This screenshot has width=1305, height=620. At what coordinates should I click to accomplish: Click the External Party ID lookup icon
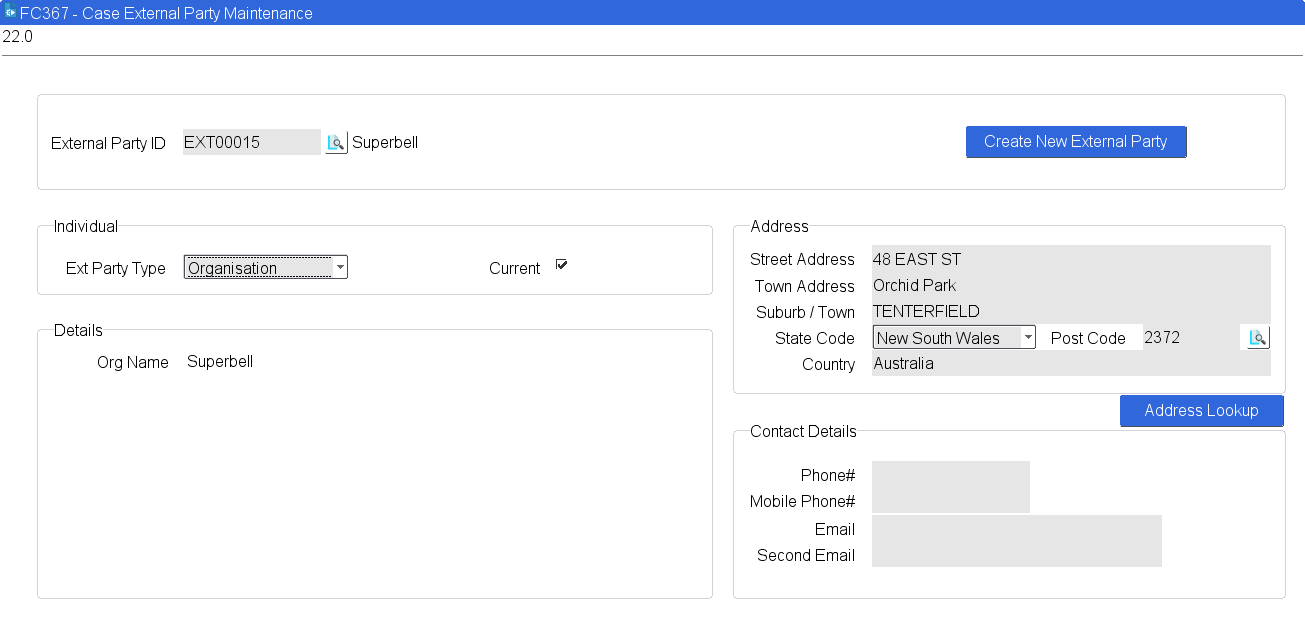[336, 143]
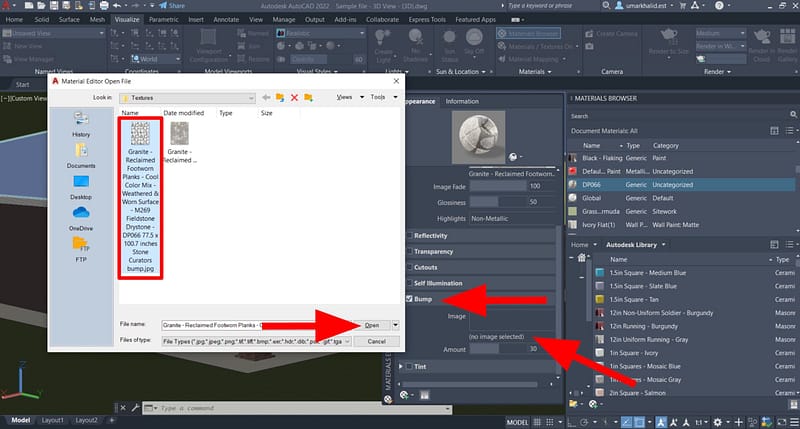This screenshot has height=429, width=800.
Task: Click the Desktop shortcut in sidebar
Action: (x=81, y=185)
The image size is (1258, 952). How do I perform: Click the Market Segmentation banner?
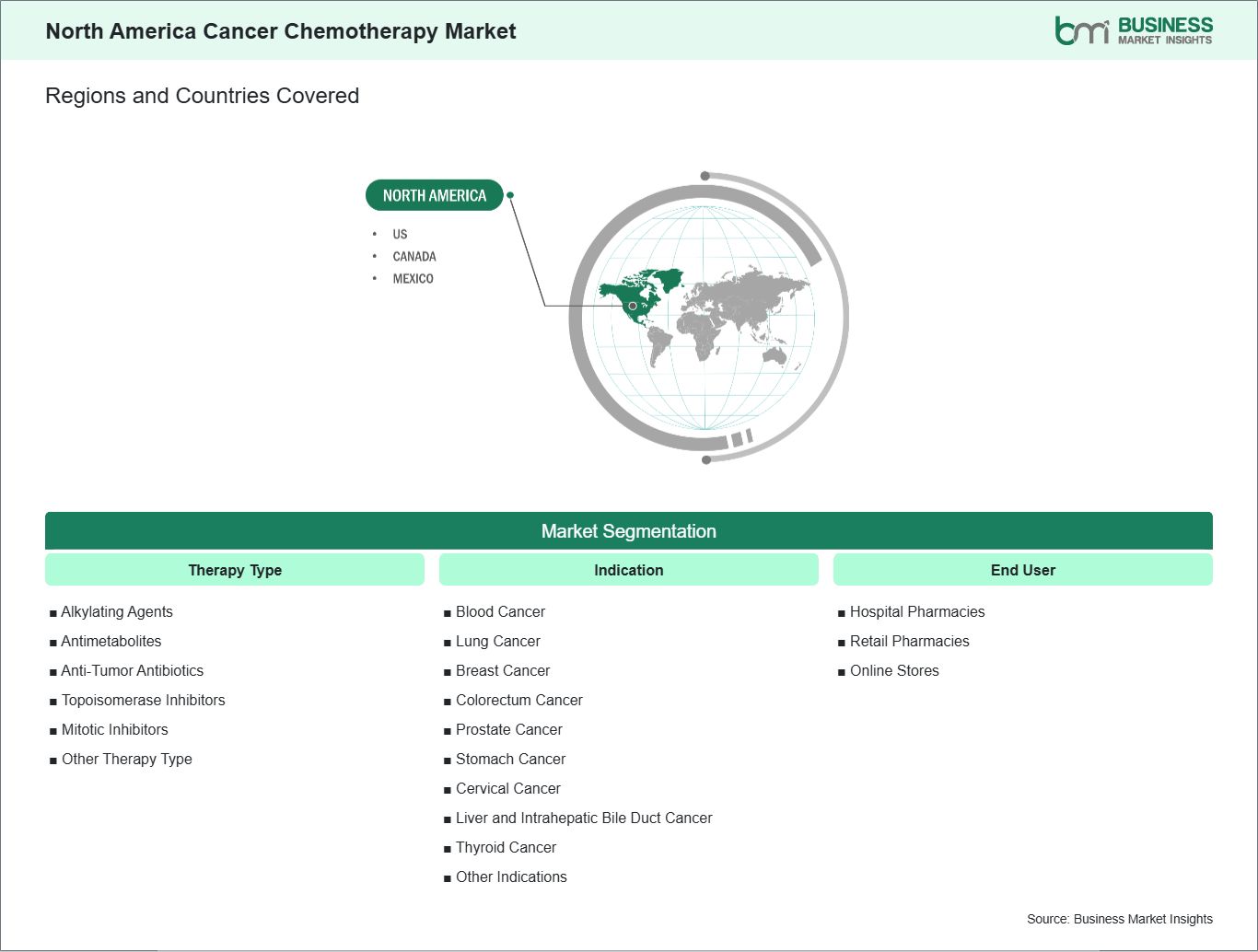click(x=628, y=531)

> ABOUT THIS TASK: The copy you output must match the entries above exactly, except that it has no pictures.

> RESULT OF THIS EXERCISE:
This screenshot has width=1305, height=620. At what coordinates should I click to accomplish: Click the External Party ID lookup icon
[336, 143]
This screenshot has height=429, width=800.
Task: Click the Desktop shortcut in sidebar
Action: (x=81, y=185)
The image size is (1258, 952). How do I perform: Click the Market Segmentation banner?
click(x=628, y=531)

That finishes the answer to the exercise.